Built on Facts

Probably not.

All right, now that you know my conclusion, let’s see how to get there with data. First, some background.

Let me give very quick overview of Bitcoin in this context. (There are many comprehensive overviews elsewhere.) Bitcoin is an ongoing ledger of transactions of along the lines of “This guy had 5 Bitcoins, and he sent 2 of them to that guy. Now he has 3 Bitcoins.” The transaction ledger is public, which prevents people from sending coins they already sent – the ledger rejects invalid transactions. Everyone on the network has a copy of the ledger. New transactions are appended to the ledger in the form of blocks containing a bunch of transactions. The ledger is formally called the blockchain, because it’s a chain of blocks which contain descriptions of transactions. There’s a bunch of cryptography which prevents people from making transactions involving coins they don’t control, but we don’t care about that for now. What counts here is how to add new blocks to the blockchain.
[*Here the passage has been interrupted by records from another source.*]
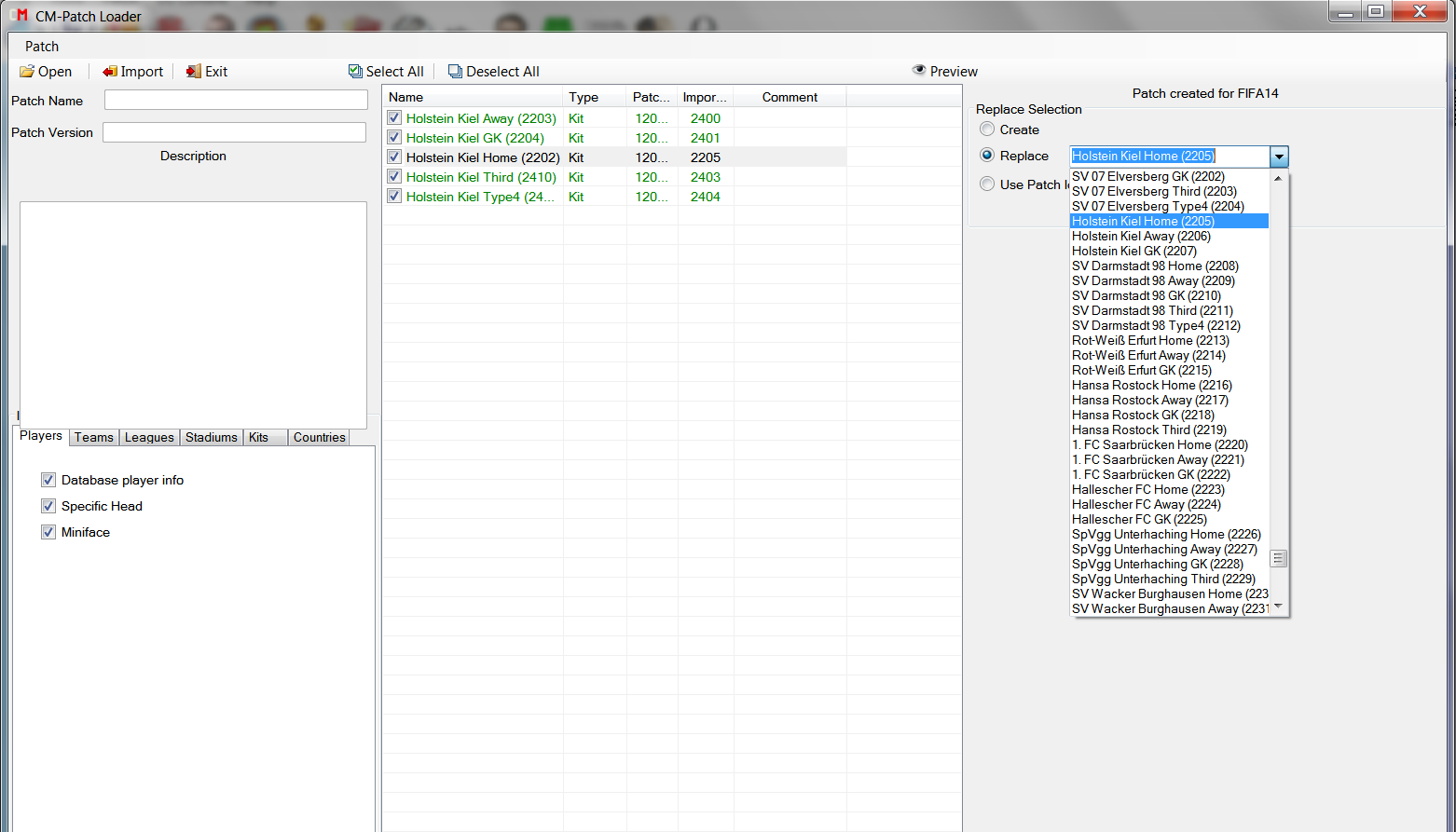The height and width of the screenshot is (832, 1456).
Task: Sort list by the Type column header
Action: click(584, 97)
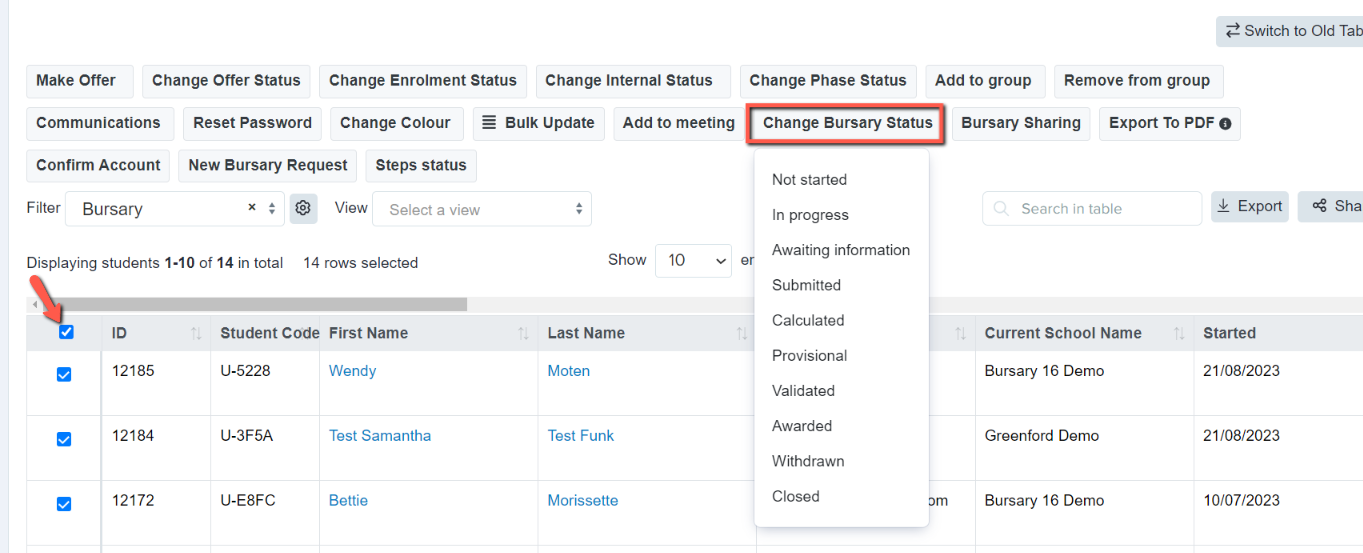Click the Export download icon
This screenshot has height=553, width=1363.
coord(1224,207)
Anybody can add new blocks, but you don’t want any one person to have full control over this. The process of adding new blocks is called mining because the person who adds a block is currently rewarded with 25 Bitcoins. Each miner puts a valid block together and attempts to append it to the end of the chain. They do this by running a random number generator on their computer which spits out random numbers at a colossal rate, and the first miner whose random number generator spits out an appropriate number is the miner whose block is appended to the chain. Then everybody starts work on the next block, hoping to be the one to win the RNG lottery this time. (The details of this process are a bit involved, but the required output of the RNG is tuned such that a block will be appended about every 10 minutes on average. The RNG involves a cryptographic hash, which is why the number-generation process is called hashing.)

The “selfish miner” attack, proposed by Ittay Eyal and Emin Gun Sirer of Cornell, is a way that a dishonest miner could finesse the protocol and win more blocks than their percentage of the overall hash rate would indicate. In this attack, a miner finds a new block but doesn’t immediately distribute it to the network so everyone can get to work on the next one. Instead, the miner begins work on the block which would follow their unreleased block. If they find the next block in the chain, they keep going. When they see that the rest of the miners have found a block, the selfish miners quickly release all the work they’ve done – which might be several blocks, which means their blocks get added to the chain because in the event of a conflict the longest chain wins. The rest of the miners never had a shot at those previously hidden blocks, so some of their hashing power was wasted. The selfish miners could thus generate blocks disproportionately faster than their percentage of the total hashing power would indicate. If the selfish miners can generate more than one block before the next fair-mined block is found, they always win because they have the longer chain.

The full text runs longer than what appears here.